Specimen collection and processing

VRs were used for 28 days then removed prior to blood, CVF, and ectocervical tissue collection. Plasma was separated from whole blood and aliquots were frozen at −20 °C. CVF was collected at the surface of the cervix using Tearflo™ strips which were weighed and frozen at −20 °C. Last, 3 cervical biopsies were collected without the use of topical antiseptic and anesthetic.[ At all sites, 2 cervical biopsies were weighed and snap frozen for drug quantification. At Birmingham and Boston, the 3rd cervical biopsy was weighed, placed in cryopreserving agent (CPA) (10% dimethyl sulfoxide [DMSO]/90% fetal bovine serum), and cooled overnight to −80 °C. Biopsies were stored at −80 °C until shipped for the ex vivo challenge assay.

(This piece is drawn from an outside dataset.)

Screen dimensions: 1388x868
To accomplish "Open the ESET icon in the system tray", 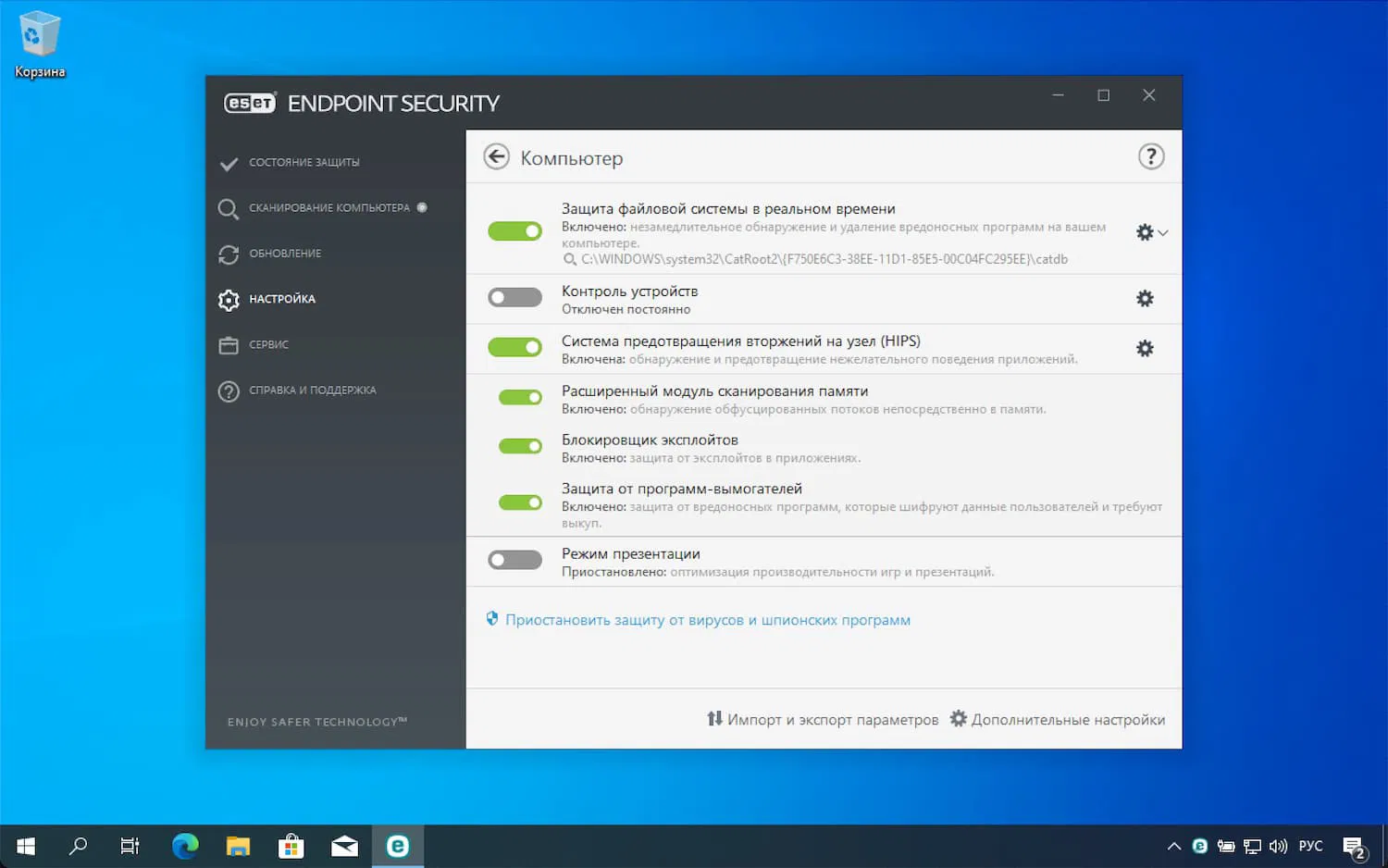I will point(1200,845).
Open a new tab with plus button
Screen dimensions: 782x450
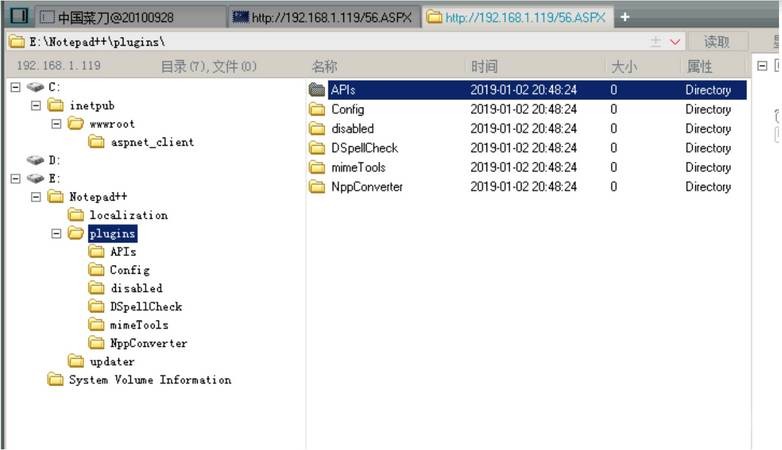point(625,17)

At Pittsburgh, the 3rd cervical biopsy was placed in transport medium on wet ice, brought to the laboratory within 30 minutes of collection, and immediately used for the ex vivo challenge assay.[ All testing was performed blinded to study arm with analysis done after the database was locked.

In vitro vaginal ring analysis

To define drug release from the MVC only, DPV only, and MVC/DPV VRs, in vitro release studies were carried out using a USP method II (paddle method) apparatus, Distek 2100C dissolution system (Distek, North Brunswick, NJ). A 1% w/v cremophor solution was used as the dissolution medium and maintained at 37 °C using a circulation water bath. In triplicate, aliquots were taken daily (except weekends) for drug content analysis through 14 days and fresh medium was replenished. Aliquots were analyzed using a high pressure liquid chromatography method. Separation was achieved by gradient elution using a Waters high performance liquid chromatography system (Millvale, MA) with a SunFire C8 2.5 μ 50 × 4.6 mm high performance liquid chromatography column (Waters, Millvale, MA). The wavelengths for detection of DPV and MVC were 290 and 210 nm, respectively. The limit of detections for DPV and MVC were 0.4 and 1.0 ng injected, respectively.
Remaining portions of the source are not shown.